Stored records:
★ ★ ★ ★ ★

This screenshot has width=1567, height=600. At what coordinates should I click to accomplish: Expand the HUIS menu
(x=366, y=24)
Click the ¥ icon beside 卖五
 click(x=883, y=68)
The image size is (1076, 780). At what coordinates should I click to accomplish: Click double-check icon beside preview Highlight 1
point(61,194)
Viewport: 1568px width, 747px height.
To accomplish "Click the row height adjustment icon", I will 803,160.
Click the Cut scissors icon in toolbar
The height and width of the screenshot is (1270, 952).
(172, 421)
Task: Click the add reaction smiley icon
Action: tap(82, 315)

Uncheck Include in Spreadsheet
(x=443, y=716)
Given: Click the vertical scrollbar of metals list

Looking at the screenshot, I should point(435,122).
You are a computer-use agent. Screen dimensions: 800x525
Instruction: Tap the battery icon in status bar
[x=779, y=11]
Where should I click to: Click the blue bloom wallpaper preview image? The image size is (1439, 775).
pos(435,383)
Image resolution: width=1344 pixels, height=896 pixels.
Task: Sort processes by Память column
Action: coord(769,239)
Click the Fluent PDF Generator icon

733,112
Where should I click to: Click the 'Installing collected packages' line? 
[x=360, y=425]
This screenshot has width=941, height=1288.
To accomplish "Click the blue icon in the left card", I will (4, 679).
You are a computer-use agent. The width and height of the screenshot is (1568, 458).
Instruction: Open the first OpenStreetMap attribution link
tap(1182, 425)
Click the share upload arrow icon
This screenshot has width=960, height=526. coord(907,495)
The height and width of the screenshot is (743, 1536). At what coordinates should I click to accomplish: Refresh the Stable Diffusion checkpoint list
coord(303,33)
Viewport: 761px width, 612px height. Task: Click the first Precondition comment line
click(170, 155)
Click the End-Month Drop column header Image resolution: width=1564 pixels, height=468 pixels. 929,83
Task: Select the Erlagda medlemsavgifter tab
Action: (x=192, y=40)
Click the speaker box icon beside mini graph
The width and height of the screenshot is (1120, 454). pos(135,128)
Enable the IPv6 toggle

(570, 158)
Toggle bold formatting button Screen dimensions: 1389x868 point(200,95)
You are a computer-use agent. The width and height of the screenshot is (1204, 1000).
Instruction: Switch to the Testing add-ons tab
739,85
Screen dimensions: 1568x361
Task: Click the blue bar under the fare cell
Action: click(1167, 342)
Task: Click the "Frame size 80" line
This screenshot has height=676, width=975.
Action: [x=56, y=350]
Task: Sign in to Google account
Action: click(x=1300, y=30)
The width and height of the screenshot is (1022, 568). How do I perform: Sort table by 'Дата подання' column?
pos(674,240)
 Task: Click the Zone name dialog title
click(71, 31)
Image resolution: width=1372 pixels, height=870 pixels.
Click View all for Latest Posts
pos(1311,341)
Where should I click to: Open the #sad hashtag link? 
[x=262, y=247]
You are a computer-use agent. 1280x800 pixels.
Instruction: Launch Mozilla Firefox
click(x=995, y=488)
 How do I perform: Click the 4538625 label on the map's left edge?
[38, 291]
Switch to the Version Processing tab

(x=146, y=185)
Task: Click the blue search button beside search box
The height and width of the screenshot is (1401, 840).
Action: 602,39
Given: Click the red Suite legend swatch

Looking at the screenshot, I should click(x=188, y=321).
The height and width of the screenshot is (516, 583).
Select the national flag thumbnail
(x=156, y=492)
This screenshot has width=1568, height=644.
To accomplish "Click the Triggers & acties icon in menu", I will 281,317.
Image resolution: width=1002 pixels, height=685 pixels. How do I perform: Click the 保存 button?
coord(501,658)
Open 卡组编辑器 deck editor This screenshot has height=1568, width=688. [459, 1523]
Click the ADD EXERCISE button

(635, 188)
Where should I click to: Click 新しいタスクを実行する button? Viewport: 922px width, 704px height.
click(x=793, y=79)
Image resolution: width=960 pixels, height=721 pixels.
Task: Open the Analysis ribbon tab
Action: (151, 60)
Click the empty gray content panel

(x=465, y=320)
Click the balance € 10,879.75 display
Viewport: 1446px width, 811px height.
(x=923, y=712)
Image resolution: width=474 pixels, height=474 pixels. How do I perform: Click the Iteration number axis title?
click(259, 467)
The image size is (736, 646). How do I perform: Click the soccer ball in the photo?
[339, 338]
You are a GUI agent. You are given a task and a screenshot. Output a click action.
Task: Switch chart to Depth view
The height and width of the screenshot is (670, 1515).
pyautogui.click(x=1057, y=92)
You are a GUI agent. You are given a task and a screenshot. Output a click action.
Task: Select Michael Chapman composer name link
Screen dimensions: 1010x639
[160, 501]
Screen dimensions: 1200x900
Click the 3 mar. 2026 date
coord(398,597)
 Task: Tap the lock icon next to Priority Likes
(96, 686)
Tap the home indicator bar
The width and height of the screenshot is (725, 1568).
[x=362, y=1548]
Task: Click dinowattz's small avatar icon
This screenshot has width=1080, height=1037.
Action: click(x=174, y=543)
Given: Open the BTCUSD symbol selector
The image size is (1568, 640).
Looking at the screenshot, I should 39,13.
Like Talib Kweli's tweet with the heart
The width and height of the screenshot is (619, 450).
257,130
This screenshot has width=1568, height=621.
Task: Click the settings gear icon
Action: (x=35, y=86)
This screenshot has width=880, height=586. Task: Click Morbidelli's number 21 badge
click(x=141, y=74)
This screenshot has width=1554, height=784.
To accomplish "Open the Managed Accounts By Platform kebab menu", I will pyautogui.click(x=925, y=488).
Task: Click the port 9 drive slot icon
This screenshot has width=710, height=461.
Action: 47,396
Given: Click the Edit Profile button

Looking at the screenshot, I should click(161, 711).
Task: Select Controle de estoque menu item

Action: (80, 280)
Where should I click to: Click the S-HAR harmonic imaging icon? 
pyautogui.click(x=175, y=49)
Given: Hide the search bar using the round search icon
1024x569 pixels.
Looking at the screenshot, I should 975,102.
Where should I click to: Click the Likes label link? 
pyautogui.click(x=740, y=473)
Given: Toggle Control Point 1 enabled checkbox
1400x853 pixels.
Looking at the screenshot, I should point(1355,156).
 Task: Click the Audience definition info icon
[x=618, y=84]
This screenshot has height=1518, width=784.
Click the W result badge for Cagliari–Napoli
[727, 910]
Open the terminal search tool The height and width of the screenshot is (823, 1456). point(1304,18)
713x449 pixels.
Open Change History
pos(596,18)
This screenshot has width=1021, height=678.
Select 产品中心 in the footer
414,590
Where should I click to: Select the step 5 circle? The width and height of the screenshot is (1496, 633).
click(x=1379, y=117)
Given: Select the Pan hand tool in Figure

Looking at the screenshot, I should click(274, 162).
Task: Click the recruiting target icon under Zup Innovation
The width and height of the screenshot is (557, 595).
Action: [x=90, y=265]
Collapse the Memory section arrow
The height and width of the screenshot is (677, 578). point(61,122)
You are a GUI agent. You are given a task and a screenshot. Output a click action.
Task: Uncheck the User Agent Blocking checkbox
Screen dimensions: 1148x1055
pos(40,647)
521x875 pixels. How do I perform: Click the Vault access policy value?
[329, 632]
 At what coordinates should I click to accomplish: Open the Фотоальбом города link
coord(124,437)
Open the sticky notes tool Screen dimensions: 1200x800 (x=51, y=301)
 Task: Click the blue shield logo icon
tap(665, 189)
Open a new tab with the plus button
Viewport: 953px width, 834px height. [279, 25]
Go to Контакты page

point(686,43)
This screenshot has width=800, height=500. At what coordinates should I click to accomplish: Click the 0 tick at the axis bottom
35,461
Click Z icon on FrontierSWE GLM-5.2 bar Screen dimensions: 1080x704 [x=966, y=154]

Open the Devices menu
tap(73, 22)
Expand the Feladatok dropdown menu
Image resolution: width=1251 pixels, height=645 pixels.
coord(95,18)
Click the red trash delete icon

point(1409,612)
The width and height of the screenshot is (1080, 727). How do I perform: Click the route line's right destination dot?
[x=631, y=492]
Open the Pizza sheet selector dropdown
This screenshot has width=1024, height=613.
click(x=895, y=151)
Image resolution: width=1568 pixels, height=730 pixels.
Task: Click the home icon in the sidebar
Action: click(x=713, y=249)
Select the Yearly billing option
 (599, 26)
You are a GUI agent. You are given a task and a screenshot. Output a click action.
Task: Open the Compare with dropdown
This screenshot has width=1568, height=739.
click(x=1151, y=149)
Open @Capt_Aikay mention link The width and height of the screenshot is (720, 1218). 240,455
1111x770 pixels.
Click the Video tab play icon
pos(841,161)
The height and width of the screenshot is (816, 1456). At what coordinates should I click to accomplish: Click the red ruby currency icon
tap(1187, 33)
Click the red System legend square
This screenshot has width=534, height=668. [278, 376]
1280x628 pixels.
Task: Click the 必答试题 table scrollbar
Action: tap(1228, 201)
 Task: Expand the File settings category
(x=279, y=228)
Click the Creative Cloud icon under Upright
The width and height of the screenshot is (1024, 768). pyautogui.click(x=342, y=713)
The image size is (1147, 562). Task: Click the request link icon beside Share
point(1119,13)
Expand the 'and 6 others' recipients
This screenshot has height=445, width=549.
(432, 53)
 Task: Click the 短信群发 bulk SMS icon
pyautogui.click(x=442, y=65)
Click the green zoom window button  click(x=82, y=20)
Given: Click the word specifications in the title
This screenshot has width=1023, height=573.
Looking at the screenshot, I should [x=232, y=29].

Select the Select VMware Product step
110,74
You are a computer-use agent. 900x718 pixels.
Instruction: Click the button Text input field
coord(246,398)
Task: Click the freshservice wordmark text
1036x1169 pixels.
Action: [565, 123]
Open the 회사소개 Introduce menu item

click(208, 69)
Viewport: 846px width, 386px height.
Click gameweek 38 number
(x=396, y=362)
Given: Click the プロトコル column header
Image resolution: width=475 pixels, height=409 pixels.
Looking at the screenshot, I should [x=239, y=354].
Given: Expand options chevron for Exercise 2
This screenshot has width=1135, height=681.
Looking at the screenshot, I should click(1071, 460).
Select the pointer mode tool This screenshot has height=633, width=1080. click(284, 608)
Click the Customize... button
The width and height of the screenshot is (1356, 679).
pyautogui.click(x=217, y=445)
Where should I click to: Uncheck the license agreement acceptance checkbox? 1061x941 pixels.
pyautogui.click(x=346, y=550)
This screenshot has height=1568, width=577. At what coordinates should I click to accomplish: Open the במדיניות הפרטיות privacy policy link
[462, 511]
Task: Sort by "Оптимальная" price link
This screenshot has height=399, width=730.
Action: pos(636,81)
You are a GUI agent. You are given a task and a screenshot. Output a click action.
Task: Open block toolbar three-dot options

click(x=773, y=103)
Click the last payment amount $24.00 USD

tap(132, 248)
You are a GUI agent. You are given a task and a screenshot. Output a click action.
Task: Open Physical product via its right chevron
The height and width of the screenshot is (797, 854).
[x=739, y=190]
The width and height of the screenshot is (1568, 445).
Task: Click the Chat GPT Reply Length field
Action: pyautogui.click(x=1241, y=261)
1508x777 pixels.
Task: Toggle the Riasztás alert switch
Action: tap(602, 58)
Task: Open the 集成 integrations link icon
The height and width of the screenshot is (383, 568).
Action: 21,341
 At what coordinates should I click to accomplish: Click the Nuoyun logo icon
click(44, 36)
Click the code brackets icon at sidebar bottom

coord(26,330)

★ ★ ★ ★ ★

> **Exercise instructions**
Would you please copy all lines in the data that contain the word "computer"?

> **Result of this task**
You are a computer-use agent. Screen dimensions: 800x525
You are a computer-use agent. The width and height of the screenshot is (1568, 458).
You are a computer-use agent. The width and height of the screenshot is (1204, 1000).
You are a computer-use agent. 1280x800 pixels.
You are a computer-use agent. 900x718 pixels.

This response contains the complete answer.